> **Passage provided**
::::
# Videos > Instructional Videos >  Survival tips and gear reviews in Slovak language

## lonewolf64

I did put together some videos on survival and some knife and flashlights reviews in Slovak language, which should be understandable for Slovak, Czech and Polish members and survivalists I am working on more, I hope You will enjoy

Nalgene Bottle Survival kit:



Leatherman Case survival kit:



Storm Kettles:



Katadyn MyBottle:



Klarus RS1A:



Kizlyar Aggressor and Kizlyar Vendetta: 



Pohl Force Alpha 2 Survival:


Leatherman Surge Black:


More to come :Smile:

----------


## crashdive123

I don't know of a single member that speaks your language and will be able to understand your videos.

----------


## finallyME

I speak polish as a second language, lived there for 2 years.  I caught maybe 2% of what you were saying, stuff like "water" and "look at this".  Maybe add English subtitles.

----------


## Winnie

Maybe el Amigo might understand some, but I think his first language is Hungarian.

----------


## lonewolf64

Sorry guys, vids in English may come later, I don´t know weather they are registered or not, but I was invited to this forum by my friends from Slovakia, so I assume they know it a little bit :Smile:  I am surprised that You do not understand if You speak Polski, I am in poland pretty much once a week and I do speak slovak, nobody has problems understanding :Smile:

----------


## hunter63

Thanks for the effort........
Welcome to the forum.

----------


## finallyME

> Sorry guys, vids in English may come later, I don´t know weather they are registered or not, but I was invited to this forum by my friends from Slovakia, so I assume they know it a little bit I am surprised that You do not understand if You speak Polski, I am in poland pretty much once a week and I do speak slovak, nobody has problems understanding


Mostly because it is a second language to me, and I am not that proficient with it, and it has been a while since I have spoken it, or heard it spoken.  Slavic languages (Russian, Czech, Polish, Ukrainian, Slovakian...etc) are probably one of the hardest for English speakers to learn.  German is the easiest.  I lived in Poland for 2 years, a little over 10 years ago.  I then went a long time not hearing or speaking it.  Then I spoke it briefly a few times whilst in Iraq, with a few members of the Polish army.  If you don't use a language all the time, it goes fast.

----------


## lucznik

> Mostly because it is a second language to me, and I am not that proficient with it, and it has been a while since I have spoken it, or heard it spoken.  Slavic languages (Russian, Czech, Polish, Ukrainian, Slovakian...etc) are probably one of the hardest for English speakers to learn.  German is the easiest.  I lived in Poland for 2 years, a little over 10 years ago.  I then went a long time not hearing or speaking it.  Then I spoke it briefly a few times whilst in Iraq, with a few members of the Polish army.  If you don't use a language all the time, it goes fast.


So true.  So very, very true.

----------


## welderguy

When I was growing up My grand parents , Mother , aunts and uncles all spoke in polish 50 percent of the time, I cant speak a word or it and only understand a hand full of words.

----------


## Mischief

Dziekuje Pan

----------


## welderguy

> Dziekuje Pan


mile widziane

----------
::::
> **Record excerpts**
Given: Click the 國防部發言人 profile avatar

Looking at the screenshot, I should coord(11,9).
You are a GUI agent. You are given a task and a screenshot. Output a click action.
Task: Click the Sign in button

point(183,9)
::::
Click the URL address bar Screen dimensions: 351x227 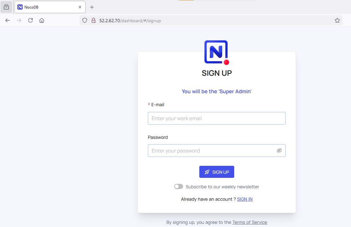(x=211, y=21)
::::
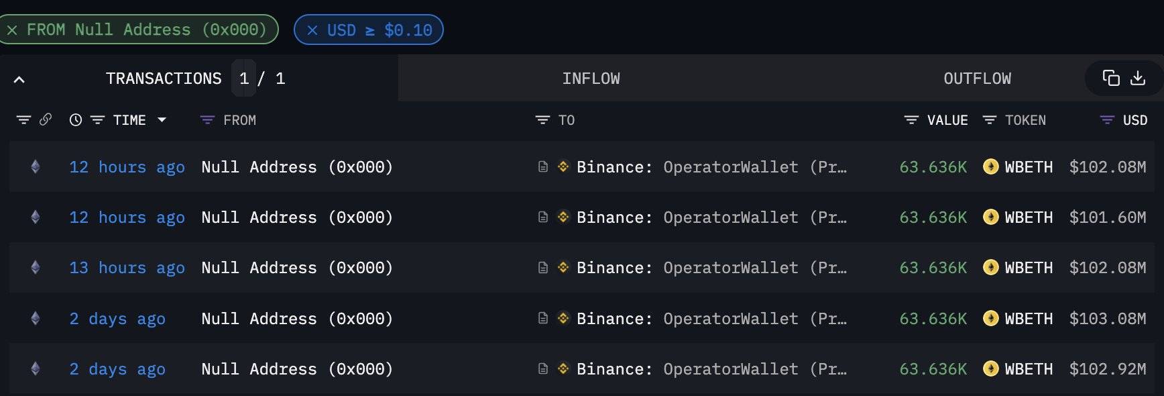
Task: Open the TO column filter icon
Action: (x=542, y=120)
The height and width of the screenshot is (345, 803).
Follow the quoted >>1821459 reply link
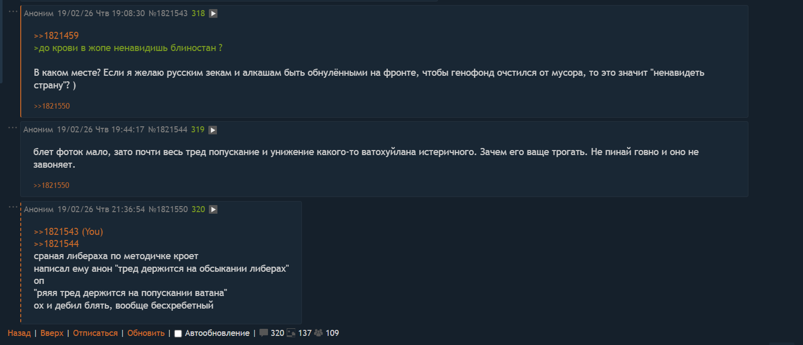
::::
In the forum thread about survival videos in Slovak, which language does finallyME call the easiest for English speakers to learn? The records play no part in what comes next.

German